Das KNE auf Tour in Bayern
Zum Schachtwasserkraftwerk nach Großweil
Die regionalen Akteure sind diejenigen, die tagtäglich in konkreten Projekten mit den Herausforderungen der naturverträglichen Energiewende zu tun haben und praktische Lösungen finden müssen. Wir reisen daher in regelmäßigen Abständen zu den unterschiedlichsten Projekten und in die unterschiedlichsten Regionen auf Tour, um uns bei den Akteuren vor Ort über konkrete Projekte und auszutauschen.
Wettertechnisch waren wir in den zwei Tagen in Murnau in Bayern auf alles eingestellt. Wolken, Sonne, Regen – sogar kurze Gewitter waren für die ersten Maitage angekündigt. Aber wir hatten Glück: Ankunft in Murnau und es schien die Sonne, und das sollte sich auch nicht ändern.
Wir, das ist eine Delegation des KNE, die sich aufgemacht hat, um das Schachtwasserkraftwerk in Großweil bei Murnau zu besichtigen und mit den Beteiligten und Betroffenen vor Ort zu sprechen. Das Schachtwasserkraft in der Loisach ist malerisch gelegen: weitläufige Wiesen, sanfte Hügel und am Horizont die Berge, zum Teil mit schneebedeckten Spitzen. Dazu blühender Löwenzahn und sattes Frühlingsgrün.

| Einträge im Datensatz |
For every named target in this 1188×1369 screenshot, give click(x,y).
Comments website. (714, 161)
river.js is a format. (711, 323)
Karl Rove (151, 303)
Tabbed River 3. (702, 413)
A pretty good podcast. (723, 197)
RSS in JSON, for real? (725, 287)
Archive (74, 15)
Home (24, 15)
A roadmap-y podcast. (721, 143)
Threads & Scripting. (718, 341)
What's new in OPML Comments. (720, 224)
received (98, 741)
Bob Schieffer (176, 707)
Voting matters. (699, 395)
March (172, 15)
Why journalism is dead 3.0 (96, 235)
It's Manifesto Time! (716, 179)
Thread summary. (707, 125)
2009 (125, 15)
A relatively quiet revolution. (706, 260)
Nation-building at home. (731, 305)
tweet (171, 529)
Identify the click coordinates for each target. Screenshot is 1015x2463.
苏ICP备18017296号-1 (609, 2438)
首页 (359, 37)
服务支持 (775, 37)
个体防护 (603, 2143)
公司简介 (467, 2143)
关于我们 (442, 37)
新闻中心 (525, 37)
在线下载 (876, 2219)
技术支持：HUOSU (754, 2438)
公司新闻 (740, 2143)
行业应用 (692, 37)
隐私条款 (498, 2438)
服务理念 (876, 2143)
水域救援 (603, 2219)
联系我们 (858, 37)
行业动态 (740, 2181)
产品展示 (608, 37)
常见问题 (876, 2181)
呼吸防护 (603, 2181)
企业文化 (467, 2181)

| Die Aufgaben |
A - Beantworten Sie anhand des Textauszugs die folgenden Fragen:
(i) Welches Bauwerk wollte die Delegation des KNE besichtigen, und wo liegt es?
(ii) Wie viele Tage hielt sich die Delegation in Murnau auf?
(iii) In welchem Fluss liegt das Schachtwasserkraftwerk?
B - Geben Sie den Abschnitt des Textauszugs zwischen "Wettertechnisch waren wir" und "auch nicht ändern.", beide einschließlich, erneut wieder und ersetzen Sie dabei "Gewitter" durch "Hagelschauer".

| Vollständige Lösungen |
A -
(i) Das Schachtwasserkraftwerk in Großweil bei Murnau.
(ii) Zwei Tage.
(iii) In der Loisach.

B -
Wettertechnisch waren wir in den zwei Tagen in Murnau in Bayern auf alles eingestellt. Wolken, Sonne, Regen – sogar kurze Hagelschauer waren für die ersten Maitage angekündigt. Aber wir hatten Glück: Ankunft in Murnau und es schien die Sonne, und das sollte sich auch nicht ändern.